SOURCE DOCUMENT:

Notably, Chairman Jerome Powell conveyed last week that the Federal Reserve intends to proceed with its tightening campaign cautiously. The main factors boil down to how strong growth remains, and the persistently tight labor market that doesn’t seem to quit.

The unemployment rate in the US was at 3.8% in September of 2023, remaining unchanged from the February 2022 high from the previous month and slightly above market expectations of 3.7%. Still, the result consolidated evidence that the labor market remains tight on historical standards, adding leeway for the Federal Reserve to leave borrowing costs at restrictive levels for a prolonged period.

As the chart below elucidates, the unemployment rate still stands near 70-year lows.

Nevertheless, most market participants do not anticipate any reduction in interest rates in the November meeting, with target rate probabilities showing 98.6% expecting a status quo.

Bill Ackman Triggers Bond Rally?

Among U.S. hedge fund managers, Bill Ackman is about as high-profile as it gets. Boasting a net worth of $3.4 billion, Ackman ranks among the world’s wealthiest 1,000 individuals. He is renowned for his role as an activist investor and turnaround artist, channeling his efforts through Pershing Square Capital Management, the hedge fund with $16 billion AUM he founded and continues to run. What Ackman says matters, and often, moves market.

YOUR TASKS:
a) In the market commentary, what is the name of the hedge fund Bill Ackman founded and still runs?
b) Write out the market commentary word for word from "As the chart" to "often, moves market.".
c) Keep writing the market commentary, picking up right after its final sentence.

DATA ENTRIES:

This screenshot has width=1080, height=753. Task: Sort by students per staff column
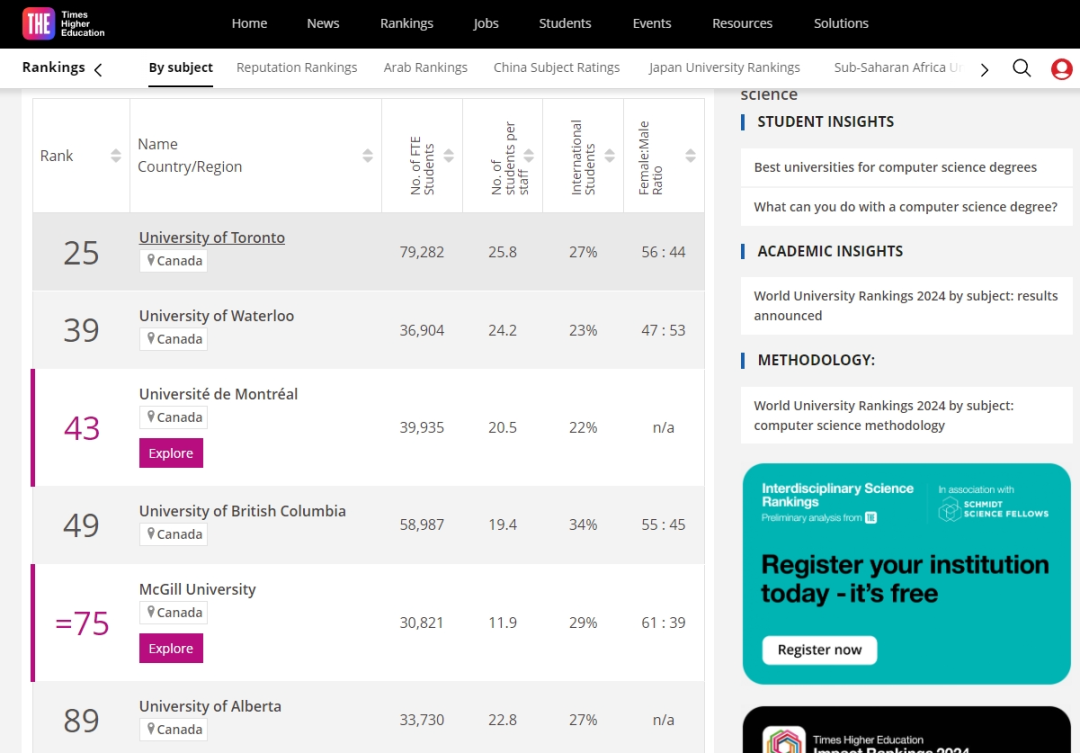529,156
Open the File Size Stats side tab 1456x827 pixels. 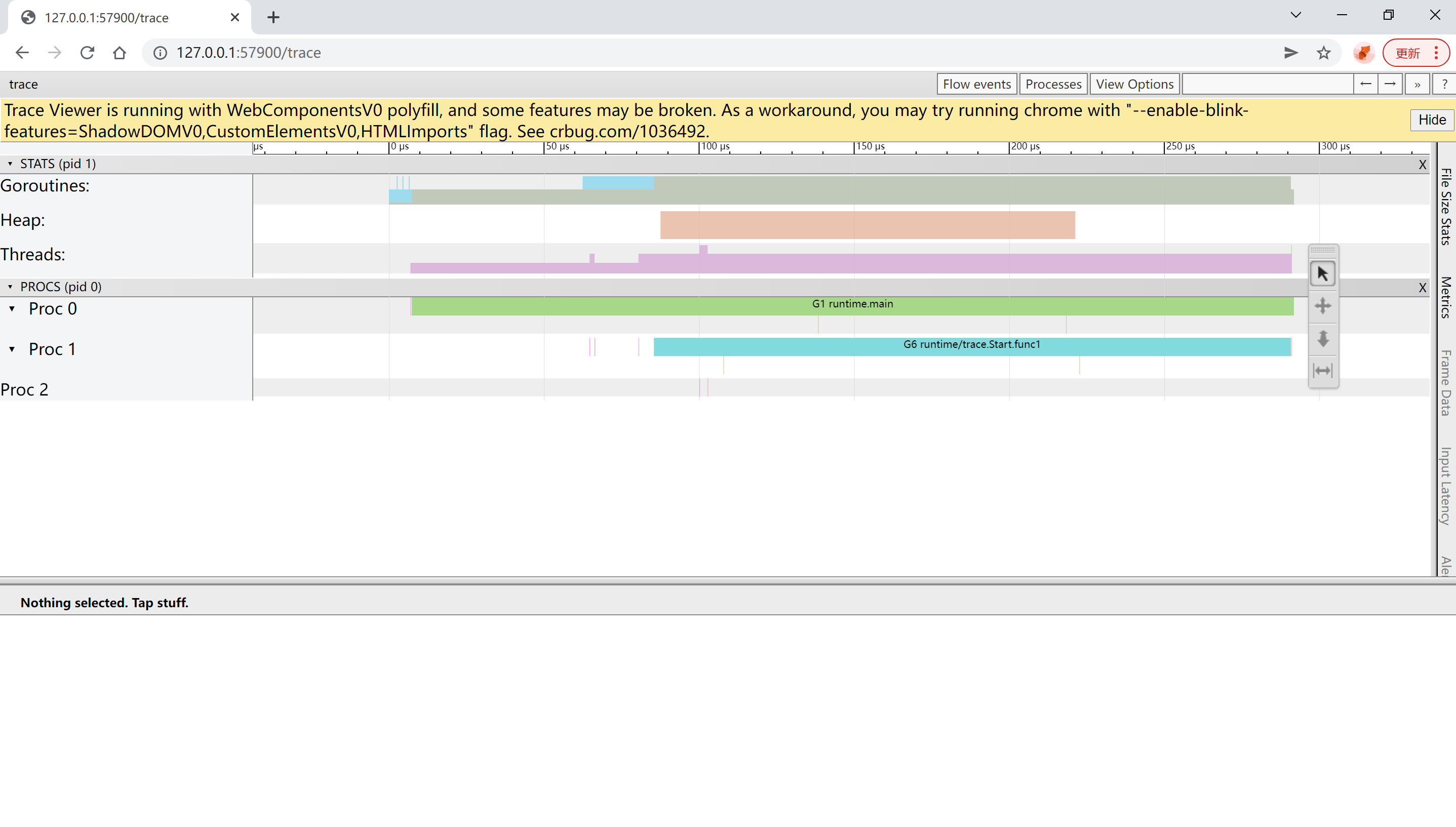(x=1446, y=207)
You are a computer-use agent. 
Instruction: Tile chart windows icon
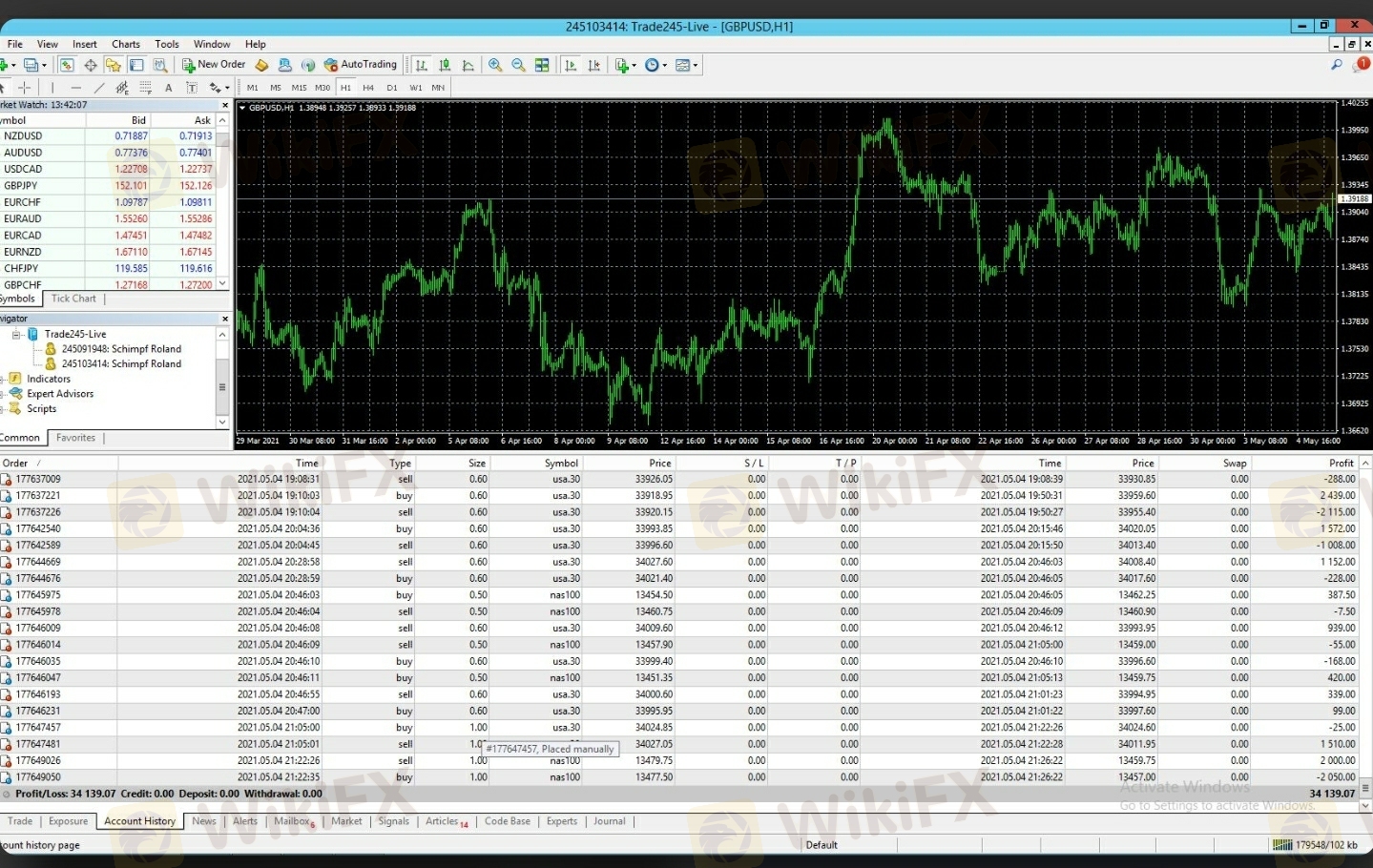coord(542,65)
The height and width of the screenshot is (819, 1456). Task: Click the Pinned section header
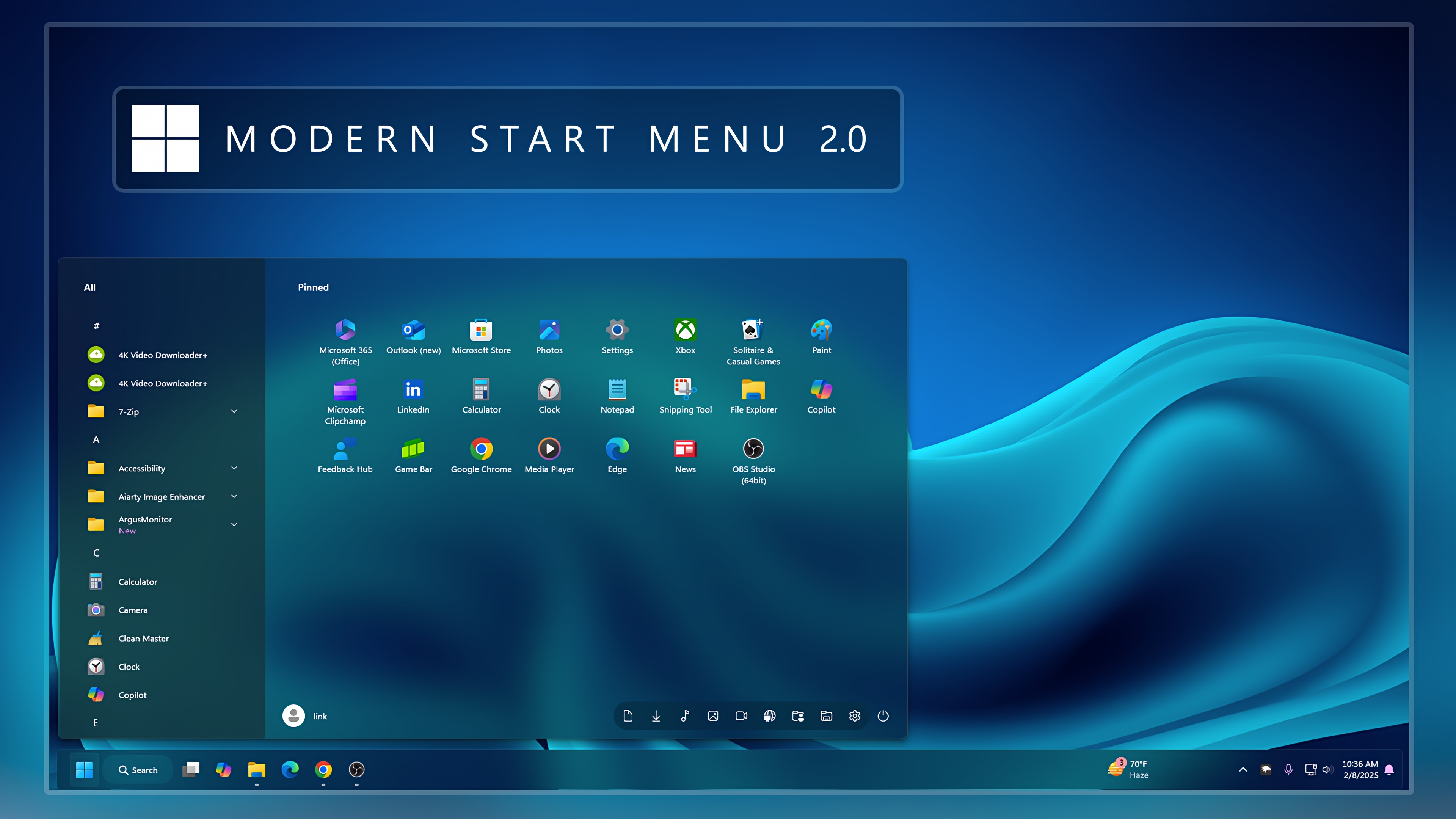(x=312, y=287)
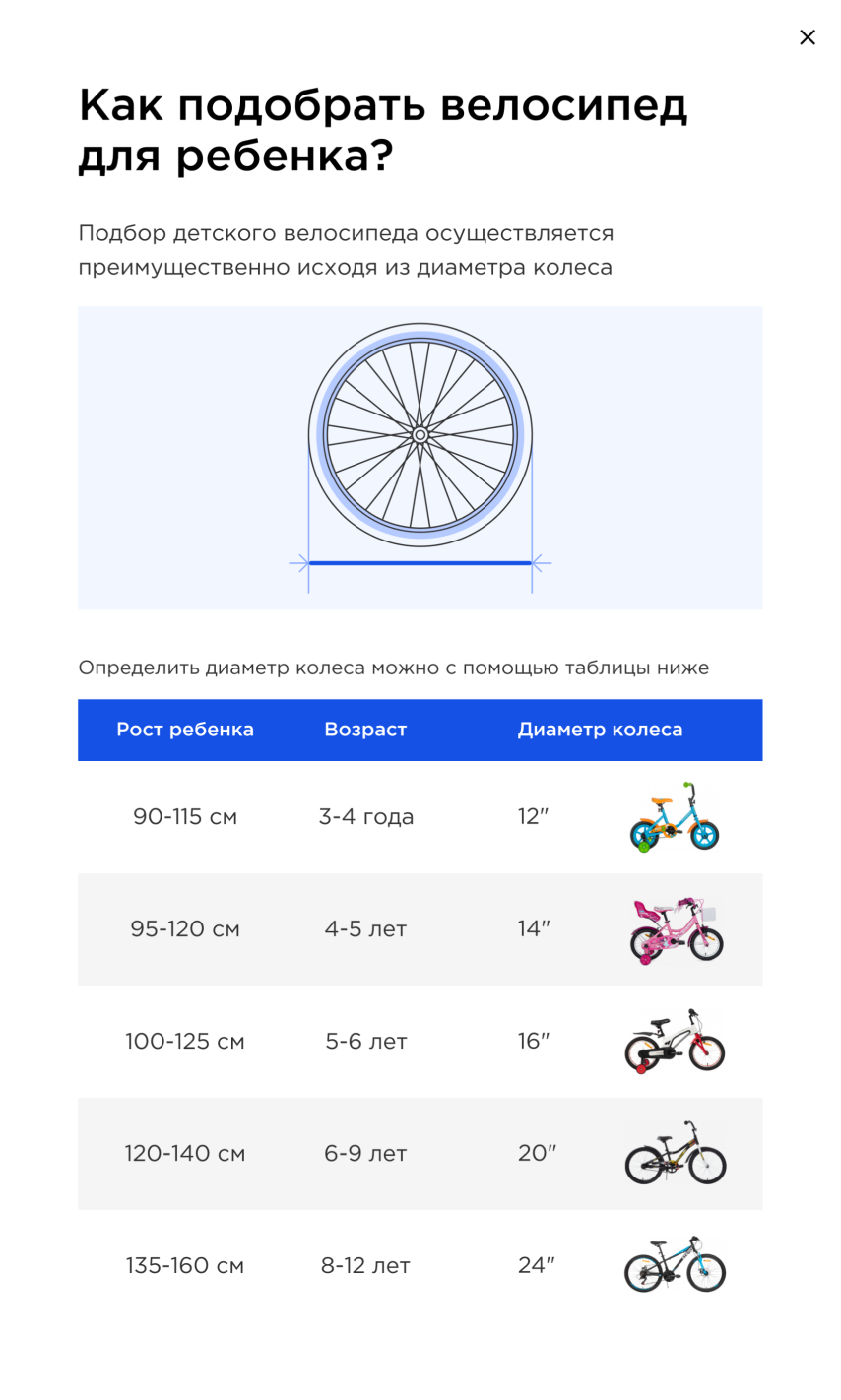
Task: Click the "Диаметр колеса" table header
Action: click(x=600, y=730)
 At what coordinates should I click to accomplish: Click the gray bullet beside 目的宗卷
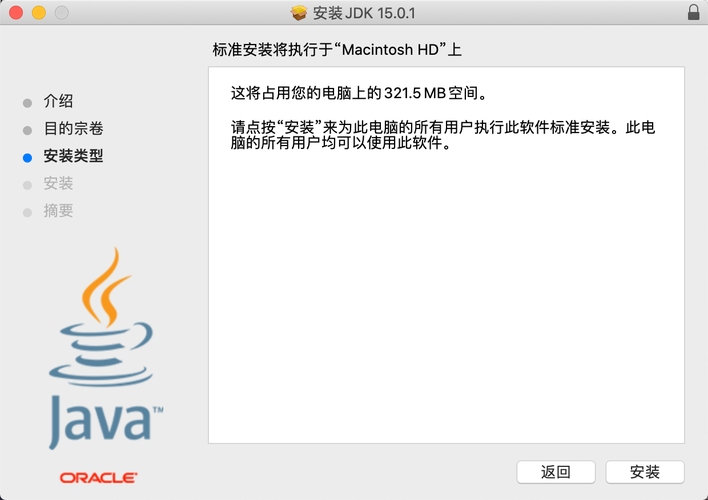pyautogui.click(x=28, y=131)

RESULTS OF THE EXERCISE:
a) Pershing Square Capital Management

b)
As the chart below elucidates, the unemployment rate still stands near 70-year lows.

Nevertheless, most market participants do not anticipate any reduction in interest rates in the November meeting, with target rate probabilities showing 98.6% expecting a status quo.

Bill Ackman Triggers Bond Rally?

Among U.S. hedge fund managers, Bill Ackman is about as high-profile as it gets. Boasting a net worth of $3.4 billion, Ackman ranks among the world’s wealthiest 1,000 individuals. He is renowned for his role as an activist investor and turnaround artist, channeling his efforts through Pershing Square Capital Management, the hedge fund with $16 billion AUM he founded and continues to run. What Ackman says matters, and often, moves market.

c)
So with 10-year Treasury yields hovering around 5% near the open of U.S. equity markets, this short tweet resonated like a nuclear bomb on trading sentiment. A ferocious bond rally ensued and kept blasting into day’s end, as yields cratered to 4.844%. On this particular day, it was readily apparent that Ackman played Cooler in a market displaying clear signs of froth.

In his justification for Pershing’s bond short cover, Bill Ackman stated, “There is too much risk in the world to remain short bonds at current long-term rates.” In layman’s terms, it’s not a good idea to continue betting against bonds right now because there is a high level of risk associated with that strategy. The implication is that bond prices might rise, and yields might fall in the future, making short positions in bonds potentially very costly.